*Set task 1*
According to the Traitor Week post, which figure did the writer choose to begin Traitor Week with instead of Judas?
*Set task 2*
Reproduce word for word the stretch of the Traitor Week post from "Tuesday, July 17, 2018" through "to this day.".

Tuesday, July 17, 2018

Traitor Week #2: Judas Iscariot—"Do quickly what you're going to do"


     I could have started Traitor Week with Judas, the ur-traitor in Western culture. 
     But everybody knows Judas, or thinks they do, so I decided to go chronologically and begin with Catiline, nearly a century earlier. 
     Plus Catiline has the benefit of being undeniably real, while Judas is obscured in  the mist of the Biblical—while few suspect Jesus was spun from whole cloth, after that the factual nature of the disciples is hazy at best. But Judas was no doubt an important literary figure, whose famed treachery, whether it occurred or not, echoes to this day. 
  
     In the 34th and final canto of "The Inferno," after a gut-turning, heart-rending trip through all nine circles of Hell, replete with sorrow and torture, Dante gets to the very bottom, the sump of the pit, and his guide Virgil turns to him and says, in essence "Okay, now here you have to brace yourself." ("Ecco il loco ove convien che di fortezza t'armi" literally, "Here is the place where you need to be a fortress.") 
    Which of course makes Dante go cold and  feel faint, though that isn't anything new for him.  The duo turn the corner and see Satan, a giant, buried to his chest in ice. Three faces on one head, a toothy mouth in each face, and in each mouth a sinner in agony, being chewed to bits. 
    "That guy," Virgil says to Dante, "Who suffers the most is Judas Iscariot."
    Of course it is. Sins like greed and fornication are minor misdemeanors compared to betrayal, and Judas is the very definition. To be a Judas means betrayal. What's interesting to me is though almost every soul they meet in Hell is closely quizzed by Dante, allowing the damned to recount the crimes that earned them eternal damnation.

*Dataset content*
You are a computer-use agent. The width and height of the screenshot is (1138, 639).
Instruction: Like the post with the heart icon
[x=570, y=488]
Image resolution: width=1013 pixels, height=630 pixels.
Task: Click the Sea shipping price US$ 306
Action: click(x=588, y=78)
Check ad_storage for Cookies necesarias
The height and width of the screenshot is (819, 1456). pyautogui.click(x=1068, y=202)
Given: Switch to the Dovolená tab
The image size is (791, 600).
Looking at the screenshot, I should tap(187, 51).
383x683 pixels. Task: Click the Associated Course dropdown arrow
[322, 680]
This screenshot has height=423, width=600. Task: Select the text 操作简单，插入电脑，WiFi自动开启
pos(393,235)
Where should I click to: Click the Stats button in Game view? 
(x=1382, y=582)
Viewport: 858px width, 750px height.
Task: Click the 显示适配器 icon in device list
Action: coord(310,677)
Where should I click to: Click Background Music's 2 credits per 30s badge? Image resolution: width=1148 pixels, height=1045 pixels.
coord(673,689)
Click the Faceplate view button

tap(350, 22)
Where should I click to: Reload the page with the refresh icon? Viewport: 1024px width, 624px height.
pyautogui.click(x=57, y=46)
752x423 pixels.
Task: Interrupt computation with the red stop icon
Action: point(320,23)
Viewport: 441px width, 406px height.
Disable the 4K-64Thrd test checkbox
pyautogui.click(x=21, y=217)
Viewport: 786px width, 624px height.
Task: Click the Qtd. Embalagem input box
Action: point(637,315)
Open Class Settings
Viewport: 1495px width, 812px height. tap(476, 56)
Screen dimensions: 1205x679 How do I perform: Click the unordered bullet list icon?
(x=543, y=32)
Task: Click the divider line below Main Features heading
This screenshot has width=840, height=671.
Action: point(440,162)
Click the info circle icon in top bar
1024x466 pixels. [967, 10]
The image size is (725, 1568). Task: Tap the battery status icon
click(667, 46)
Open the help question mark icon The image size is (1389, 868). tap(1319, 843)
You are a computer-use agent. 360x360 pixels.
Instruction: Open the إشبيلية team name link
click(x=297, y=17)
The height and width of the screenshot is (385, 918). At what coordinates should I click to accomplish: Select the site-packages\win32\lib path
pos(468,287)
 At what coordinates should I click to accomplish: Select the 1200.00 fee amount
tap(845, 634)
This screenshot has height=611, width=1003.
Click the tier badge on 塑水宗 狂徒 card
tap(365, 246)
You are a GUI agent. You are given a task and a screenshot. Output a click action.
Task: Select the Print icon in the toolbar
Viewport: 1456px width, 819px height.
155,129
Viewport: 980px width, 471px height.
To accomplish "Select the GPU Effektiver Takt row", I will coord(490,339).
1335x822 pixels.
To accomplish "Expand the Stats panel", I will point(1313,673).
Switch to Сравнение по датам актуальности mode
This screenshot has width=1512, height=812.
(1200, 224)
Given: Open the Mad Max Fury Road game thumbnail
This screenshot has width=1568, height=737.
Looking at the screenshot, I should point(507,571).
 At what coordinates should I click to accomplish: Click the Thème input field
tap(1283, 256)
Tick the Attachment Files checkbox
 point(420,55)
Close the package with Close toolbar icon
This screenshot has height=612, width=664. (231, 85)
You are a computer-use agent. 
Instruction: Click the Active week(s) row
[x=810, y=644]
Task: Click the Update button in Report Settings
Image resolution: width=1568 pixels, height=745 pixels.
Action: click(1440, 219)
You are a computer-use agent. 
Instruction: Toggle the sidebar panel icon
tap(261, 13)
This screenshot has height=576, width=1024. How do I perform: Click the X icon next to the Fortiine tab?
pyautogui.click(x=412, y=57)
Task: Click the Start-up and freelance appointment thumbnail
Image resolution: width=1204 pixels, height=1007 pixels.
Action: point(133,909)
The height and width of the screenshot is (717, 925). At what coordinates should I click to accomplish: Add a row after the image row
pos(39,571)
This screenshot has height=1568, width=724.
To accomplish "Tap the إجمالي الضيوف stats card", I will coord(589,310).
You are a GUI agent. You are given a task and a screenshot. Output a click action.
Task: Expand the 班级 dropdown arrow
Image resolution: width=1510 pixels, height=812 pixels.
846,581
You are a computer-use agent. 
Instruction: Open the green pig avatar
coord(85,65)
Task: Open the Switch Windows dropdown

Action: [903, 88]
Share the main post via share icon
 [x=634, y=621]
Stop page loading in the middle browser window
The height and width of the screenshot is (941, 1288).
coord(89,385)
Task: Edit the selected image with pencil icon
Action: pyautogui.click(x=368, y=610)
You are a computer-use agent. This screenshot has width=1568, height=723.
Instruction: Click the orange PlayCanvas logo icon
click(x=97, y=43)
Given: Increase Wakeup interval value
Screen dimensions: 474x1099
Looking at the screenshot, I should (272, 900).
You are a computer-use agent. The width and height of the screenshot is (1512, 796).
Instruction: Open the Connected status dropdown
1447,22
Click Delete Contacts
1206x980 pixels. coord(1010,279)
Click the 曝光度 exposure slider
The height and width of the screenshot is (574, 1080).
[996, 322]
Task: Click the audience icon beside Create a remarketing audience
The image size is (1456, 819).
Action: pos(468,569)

*Exercise result 1*
Catiline

*Exercise result 2*
Tuesday, July 17, 2018

Traitor Week #2: Judas Iscariot—"Do quickly what you're going to do"


     I could have started Traitor Week with Judas, the ur-traitor in Western culture. 
     But everybody knows Judas, or thinks they do, so I decided to go chronologically and begin with Catiline, nearly a century earlier. 
     Plus Catiline has the benefit of being undeniably real, while Judas is obscured in  the mist of the Biblical—while few suspect Jesus was spun from whole cloth, after that the factual nature of the disciples is hazy at best. But Judas was no doubt an important literary figure, whose famed treachery, whether it occurred or not, echoes to this day.